▶ [Description of the task]:
Please repeat the lines of the material below exactly, starting with the one that contains "Open the 布局1 layout tab" and ending with the last.

▶ [Input records]:
--------------------------------------------------
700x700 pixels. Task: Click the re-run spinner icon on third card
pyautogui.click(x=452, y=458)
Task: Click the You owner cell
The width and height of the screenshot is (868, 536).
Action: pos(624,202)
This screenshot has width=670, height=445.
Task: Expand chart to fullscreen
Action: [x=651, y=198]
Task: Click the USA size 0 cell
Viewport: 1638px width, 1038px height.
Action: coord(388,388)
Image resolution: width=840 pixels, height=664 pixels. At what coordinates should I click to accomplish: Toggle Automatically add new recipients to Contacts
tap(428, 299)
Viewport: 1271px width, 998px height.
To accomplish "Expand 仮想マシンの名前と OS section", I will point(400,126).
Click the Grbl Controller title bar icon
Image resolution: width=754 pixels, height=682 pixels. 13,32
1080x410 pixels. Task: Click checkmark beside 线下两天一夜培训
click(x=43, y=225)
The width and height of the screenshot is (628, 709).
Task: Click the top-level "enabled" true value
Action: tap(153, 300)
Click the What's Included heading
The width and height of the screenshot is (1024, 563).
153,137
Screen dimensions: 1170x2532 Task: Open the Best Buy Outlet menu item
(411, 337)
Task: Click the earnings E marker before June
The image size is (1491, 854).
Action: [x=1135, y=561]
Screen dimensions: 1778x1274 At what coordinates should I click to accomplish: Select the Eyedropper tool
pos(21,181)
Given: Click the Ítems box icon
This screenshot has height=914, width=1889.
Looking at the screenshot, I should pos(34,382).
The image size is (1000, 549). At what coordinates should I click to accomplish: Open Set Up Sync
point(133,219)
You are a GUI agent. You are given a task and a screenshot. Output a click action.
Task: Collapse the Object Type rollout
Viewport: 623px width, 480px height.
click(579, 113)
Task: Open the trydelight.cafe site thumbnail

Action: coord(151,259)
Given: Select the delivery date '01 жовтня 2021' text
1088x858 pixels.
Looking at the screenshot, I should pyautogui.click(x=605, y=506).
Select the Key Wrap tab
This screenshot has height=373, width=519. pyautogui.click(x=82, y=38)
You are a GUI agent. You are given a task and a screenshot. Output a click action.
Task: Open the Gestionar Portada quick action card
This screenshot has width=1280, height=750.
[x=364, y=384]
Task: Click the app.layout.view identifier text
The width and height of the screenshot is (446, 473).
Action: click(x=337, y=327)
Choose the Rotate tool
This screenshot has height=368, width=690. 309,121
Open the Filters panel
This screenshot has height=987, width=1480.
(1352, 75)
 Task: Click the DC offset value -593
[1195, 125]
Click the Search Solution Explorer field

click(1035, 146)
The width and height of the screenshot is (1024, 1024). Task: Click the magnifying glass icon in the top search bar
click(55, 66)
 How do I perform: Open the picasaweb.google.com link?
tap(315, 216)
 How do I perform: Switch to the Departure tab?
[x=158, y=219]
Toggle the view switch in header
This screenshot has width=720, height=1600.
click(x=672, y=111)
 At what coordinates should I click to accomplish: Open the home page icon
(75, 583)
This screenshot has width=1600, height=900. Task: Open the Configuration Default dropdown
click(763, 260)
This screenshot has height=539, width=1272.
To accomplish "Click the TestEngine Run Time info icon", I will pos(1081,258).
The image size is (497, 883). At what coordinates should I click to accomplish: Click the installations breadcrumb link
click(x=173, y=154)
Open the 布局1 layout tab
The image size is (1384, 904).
--------------------------------------------------
▶ [Response to this task]:
Open the 布局1 layout tab
The image size is (1384, 904).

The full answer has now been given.